As used herein. “satisfying a threshold” may, depending on the context, refer to a value being greater than the threshold, greater than or equal to the threshold, less than the threshold, less than or equal to the threshold, equal to the threshold, not equal to the threshold, or the like.

Even though particular combinations of features are recited in the claims and/or disclosed in the specification, these combinations are not intended to limit the disclosure of various aspects. Many of these features may be combined in ways not specifically recited in the claims and/or disclosed in the specification. The disclosure of various aspects includes each dependent claim in combination with every other claim in the claim set. As used herein, a phrase referring to “at least one of” a list of items refers to any combination of those items, including single members.
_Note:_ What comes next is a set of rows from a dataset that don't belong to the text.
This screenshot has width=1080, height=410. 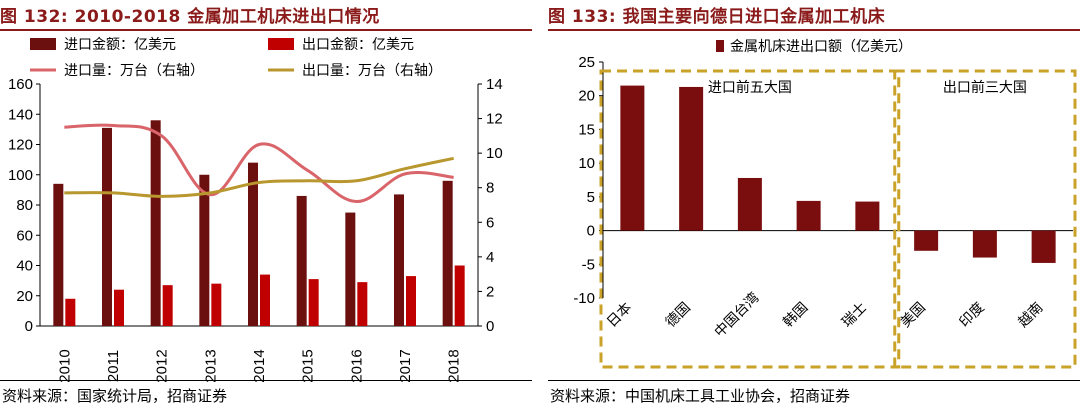 I want to click on right-source: 资料来源：中国机床工具工业协会，招商证券, so click(x=700, y=396).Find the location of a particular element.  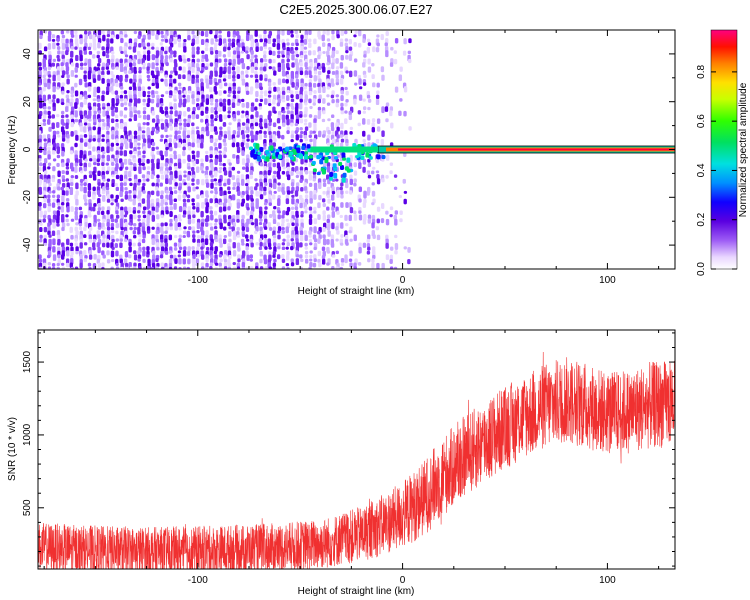

y-tick-label: -40 is located at coordinates (28, 244). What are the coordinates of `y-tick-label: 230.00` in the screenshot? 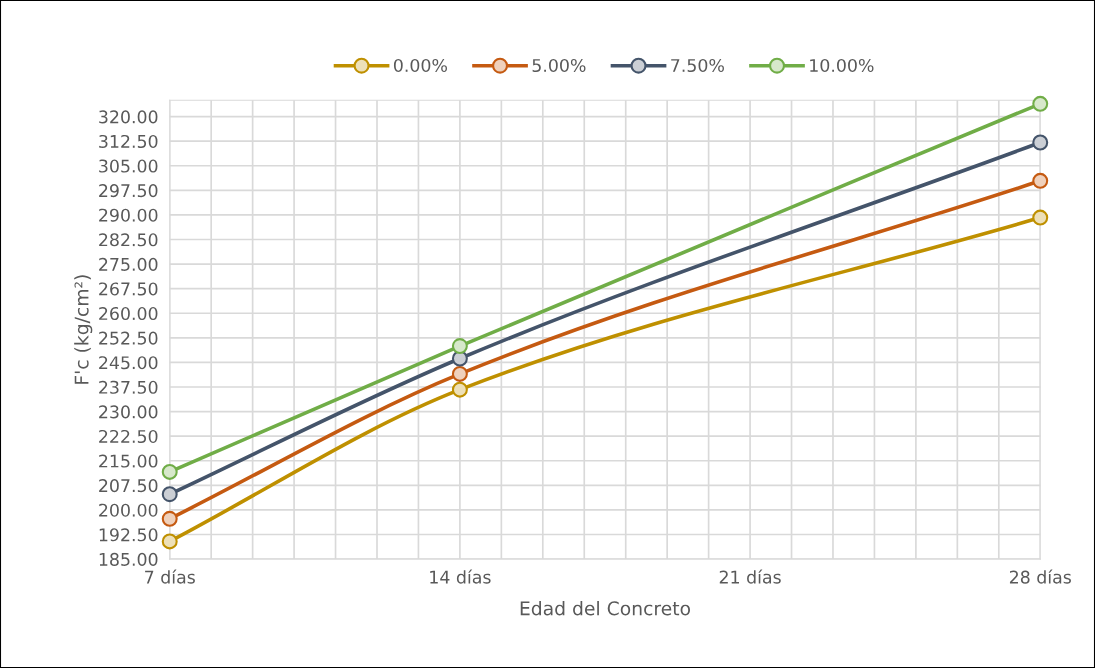 It's located at (128, 412).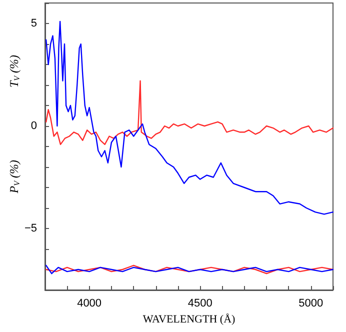 The image size is (346, 332). I want to click on x-axis-title: WAVELENGTH (Å), so click(189, 319).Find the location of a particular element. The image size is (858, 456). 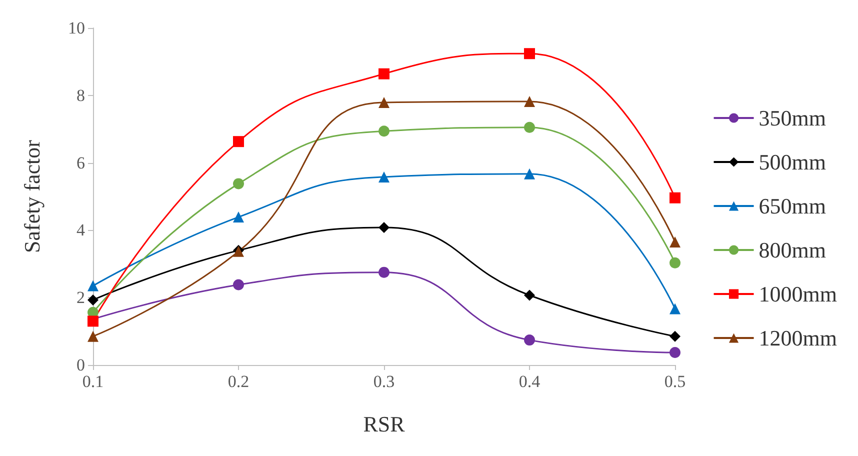

y-tick-label: 10 is located at coordinates (76, 28).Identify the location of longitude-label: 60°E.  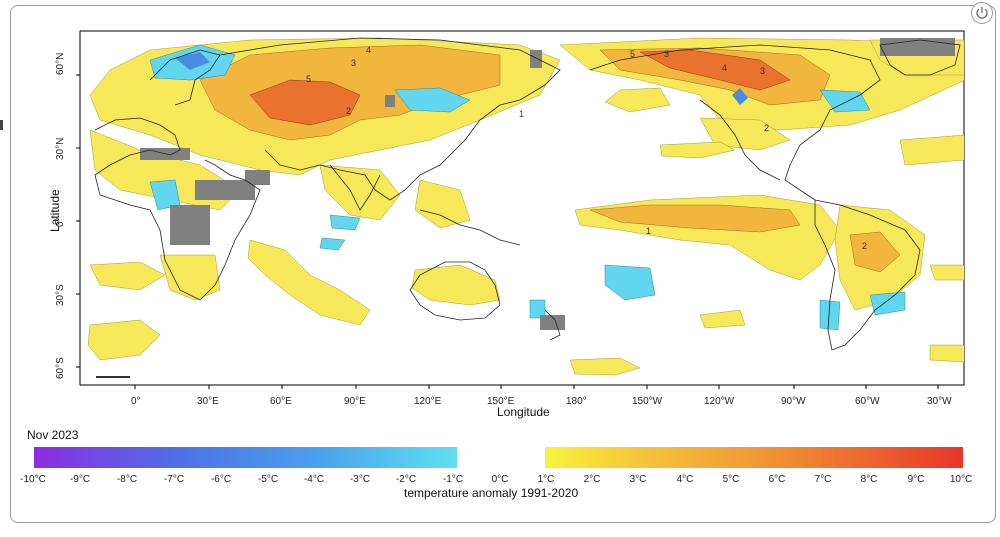
(281, 402).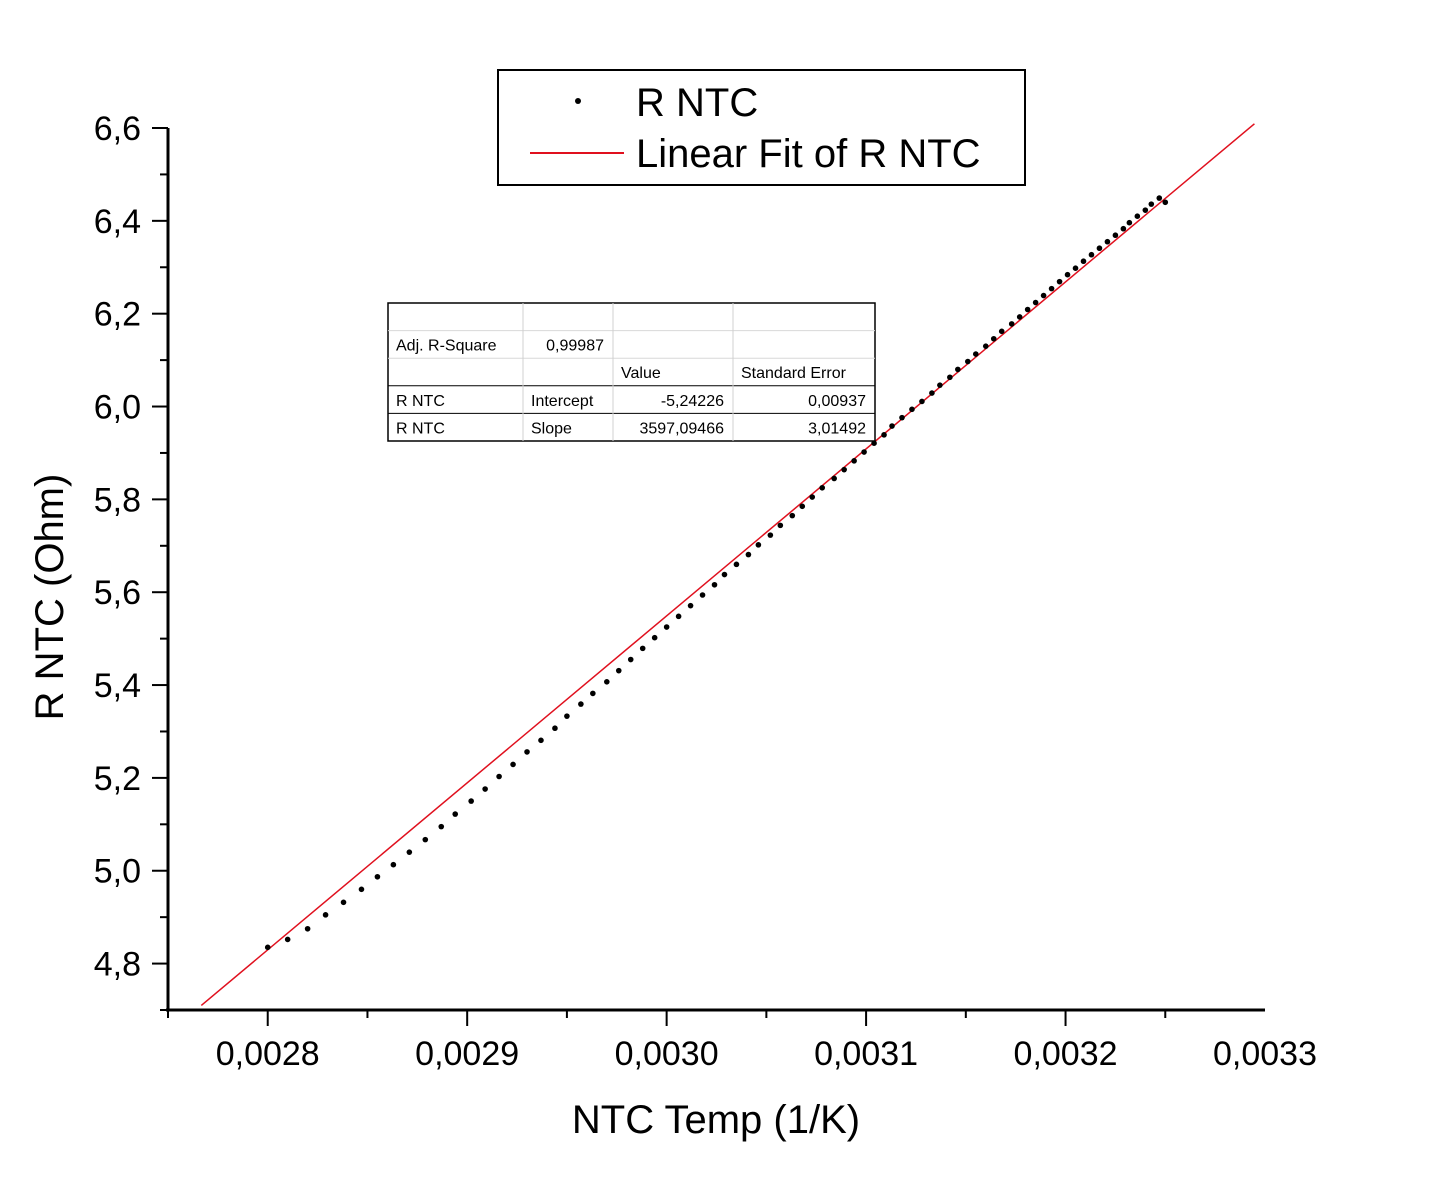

As an example, “at least one of: a, b, or c” is intended to cover a, b, c, a+b, a+c, b+c, and a+b+c, as well as any combination with multiples of the same element (e.g., a+a, a+a+a, a+a+b, a+a+c, a+b+b, a+c+c, b+b, b+b+b, b+b+c, c+c, and c+c+c, or any other ordering of a, b, and c).

No element, act, or instruction used herein should be construed as critical or essential unless explicitly described as such. Also, as used herein, the articles “a” and “an” are intended to include one or more items and may be used interchangeably with “one or more.” Further, as used herein, the article “the” is intended to include one or more items referenced in connection with the article “the” and may be used interchangeably with “the one or more.” Furthermore, as used herein, the terms “set” and “group” are intended to include one or more items and may be used interchangeably with “one or more.” Where only one item is intended, the phrase “only one” or similar language is used. Also, as used herein, the terms “has,” “have,” “having.” or the like are intended to be open-ended terms that do not limit an element that they modify (e.g., an element “having” A may also have B). Further, the phrase “based on” is intended to mean “based, at least in part, on” unless explicitly stated otherwise. Also, as used herein, the term “or” is intended to be inclusive when used in a series and may be used interchangeably with “and/or,” unless explicitly stated otherwise (e.g., if used in combination with “either” or “only one of”).